そういうネットワークへのとっかかりがあれば、何とかできるはずなんだけど。
たいてい、そういうのは現地で最も使われている地元の言葉なんだよね。
「……いやまてよ?」
頭の中に、ポンと浮かんだ言葉があった。
「ねえメヌーサ」
「なあに?」
「メヌーサってさ、非合法の移動ルートって使わないの?」
「え?」
そうさ、そうだよ。
あちこちから指名手配されているらしいメヌーサなら、そういう移動ルートを知っているんじゃないか?
「心当たりはあるけど、それがなに?」
「なにって、そいつらを利用しているのはメヌーサだけなの?物資やら人間やらの移動もしてるんじゃないの?

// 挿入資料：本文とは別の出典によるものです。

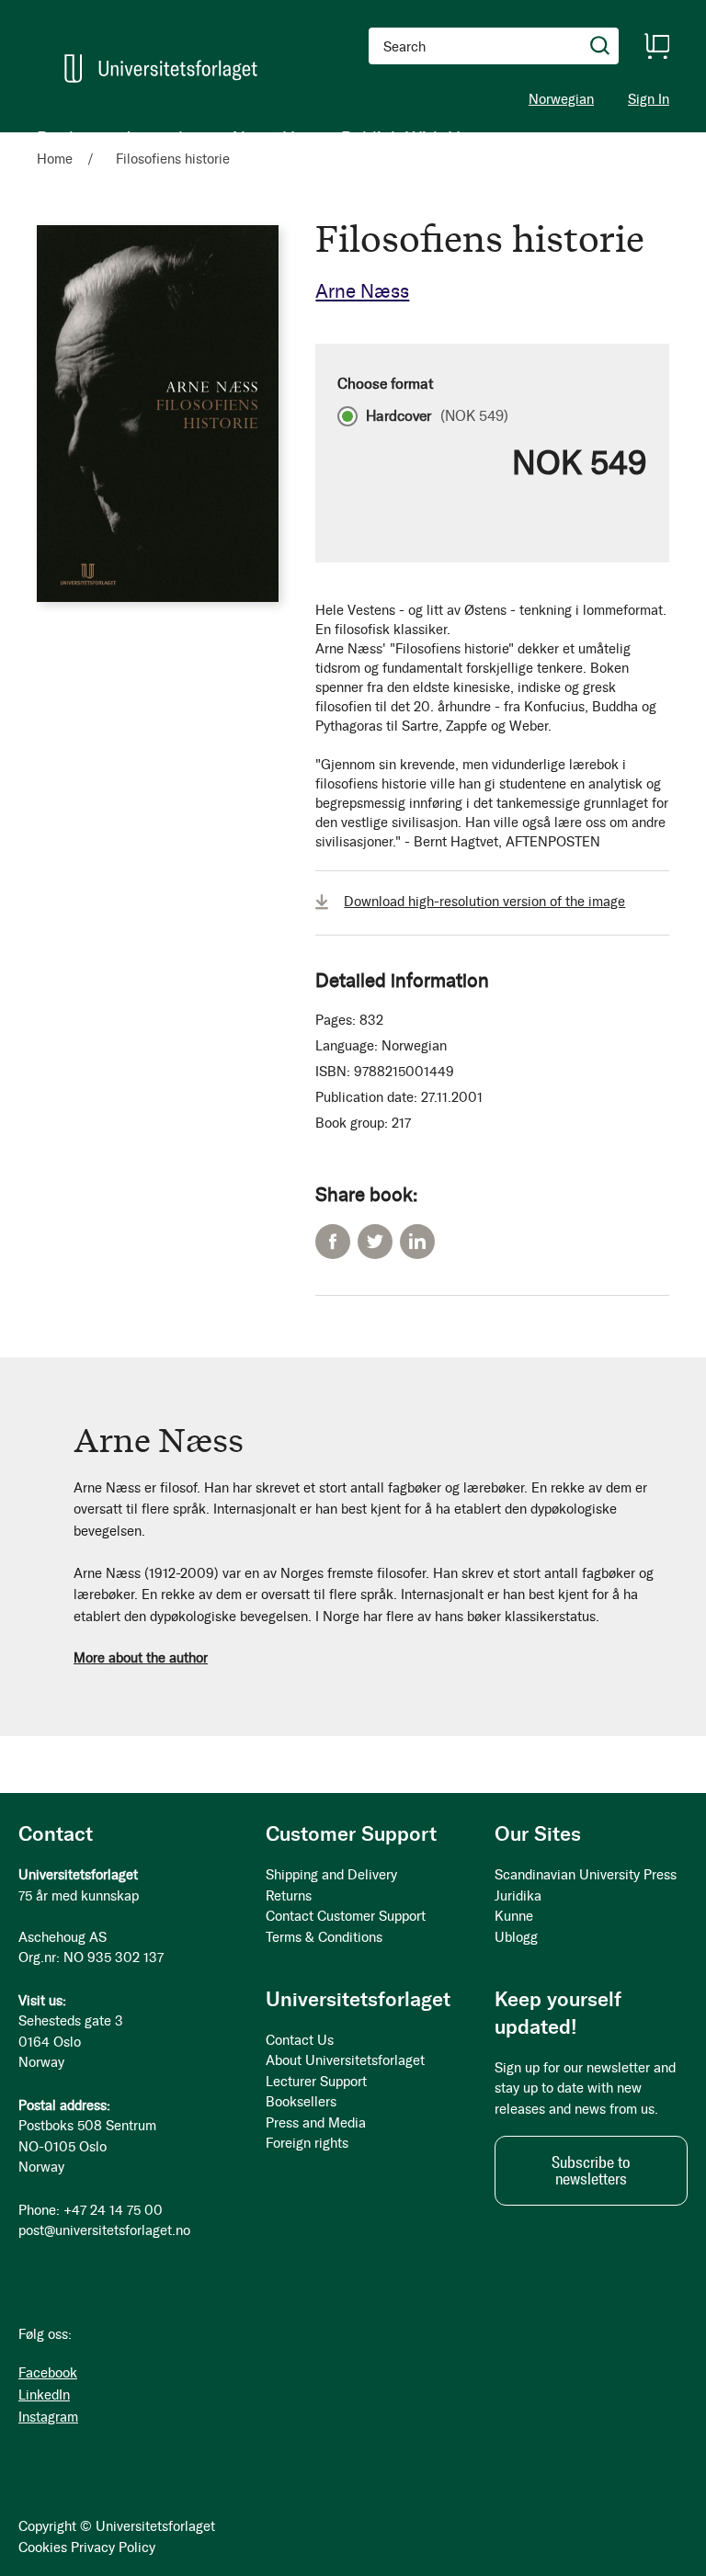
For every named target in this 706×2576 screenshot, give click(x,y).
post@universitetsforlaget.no (104, 2230)
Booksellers (301, 2102)
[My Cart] (656, 46)
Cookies (42, 2547)
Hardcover (437, 416)
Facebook (332, 1241)
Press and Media (316, 2123)
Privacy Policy (113, 2547)
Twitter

で……ついでにいうと、そいつらのお客さんってつまり、グレーゾーンとか裏の人なんじゃないの?」
「……ああ、そっか!」
メヌーサの顔が明るくなった。
「言いたいことわかったわ。
つまり、そういう連中なら当局とつながっていないだろうから、うまくデータを渡せるんじゃないかってことね?」
「そそ。で、少なくとも自分関連のネット上にいる同胞には渡してくれるんじゃないの?」
別に、全惑星をどうにかしてくれることは期待してない。
でも、それでいい。
例のデータがメヌーサのいう通りのものだったら。
私が彼らの立場なら、広めるなと言われてもコッソリ裏で広めるはずだから。
つまり。
一度なんらかの形で拡散さえできれば、もう心配いらないってことだ。